ASSIGNED TASK ▸ Search the entries below for "mira", and copy each line where it appears.

┌──

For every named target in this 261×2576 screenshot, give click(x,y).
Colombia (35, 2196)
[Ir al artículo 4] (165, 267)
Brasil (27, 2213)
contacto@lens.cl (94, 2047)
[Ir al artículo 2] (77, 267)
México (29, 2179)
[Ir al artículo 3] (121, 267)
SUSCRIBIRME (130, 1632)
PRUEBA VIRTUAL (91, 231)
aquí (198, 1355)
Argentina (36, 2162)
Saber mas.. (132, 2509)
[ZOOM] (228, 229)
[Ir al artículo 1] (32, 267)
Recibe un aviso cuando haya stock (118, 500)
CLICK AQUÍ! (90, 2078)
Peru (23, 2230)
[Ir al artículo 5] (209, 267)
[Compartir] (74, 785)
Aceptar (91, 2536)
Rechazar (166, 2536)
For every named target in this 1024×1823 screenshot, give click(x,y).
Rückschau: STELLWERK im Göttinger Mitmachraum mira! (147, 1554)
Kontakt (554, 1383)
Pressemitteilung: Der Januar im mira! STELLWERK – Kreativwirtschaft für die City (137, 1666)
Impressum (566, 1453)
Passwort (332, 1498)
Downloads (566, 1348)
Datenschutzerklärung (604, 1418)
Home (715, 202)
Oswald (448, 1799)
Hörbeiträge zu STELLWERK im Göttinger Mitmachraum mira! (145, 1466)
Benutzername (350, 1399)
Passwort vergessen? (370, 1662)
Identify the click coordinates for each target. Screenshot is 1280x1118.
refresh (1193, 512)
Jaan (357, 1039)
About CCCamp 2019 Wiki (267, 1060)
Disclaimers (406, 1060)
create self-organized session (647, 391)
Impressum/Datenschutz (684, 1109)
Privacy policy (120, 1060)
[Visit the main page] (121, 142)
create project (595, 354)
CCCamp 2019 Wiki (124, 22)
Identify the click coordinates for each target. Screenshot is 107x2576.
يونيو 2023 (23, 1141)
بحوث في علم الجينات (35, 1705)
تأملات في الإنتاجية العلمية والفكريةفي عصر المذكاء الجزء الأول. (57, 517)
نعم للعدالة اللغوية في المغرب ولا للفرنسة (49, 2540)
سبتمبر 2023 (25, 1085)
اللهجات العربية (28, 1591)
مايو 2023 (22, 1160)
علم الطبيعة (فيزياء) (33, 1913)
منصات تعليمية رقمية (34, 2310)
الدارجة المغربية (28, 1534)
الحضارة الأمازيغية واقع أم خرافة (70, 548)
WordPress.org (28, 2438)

└──

ANSWER ▸
Rückschau: STELLWERK im Göttinger Mitmachraum mira! (147, 1554)
Pressemitteilung: Der Januar im mira! STELLWERK – Kreativwirtschaft für die City (137, 1666)
Hörbeiträge zu STELLWERK im Göttinger Mitmachraum mira! (145, 1466)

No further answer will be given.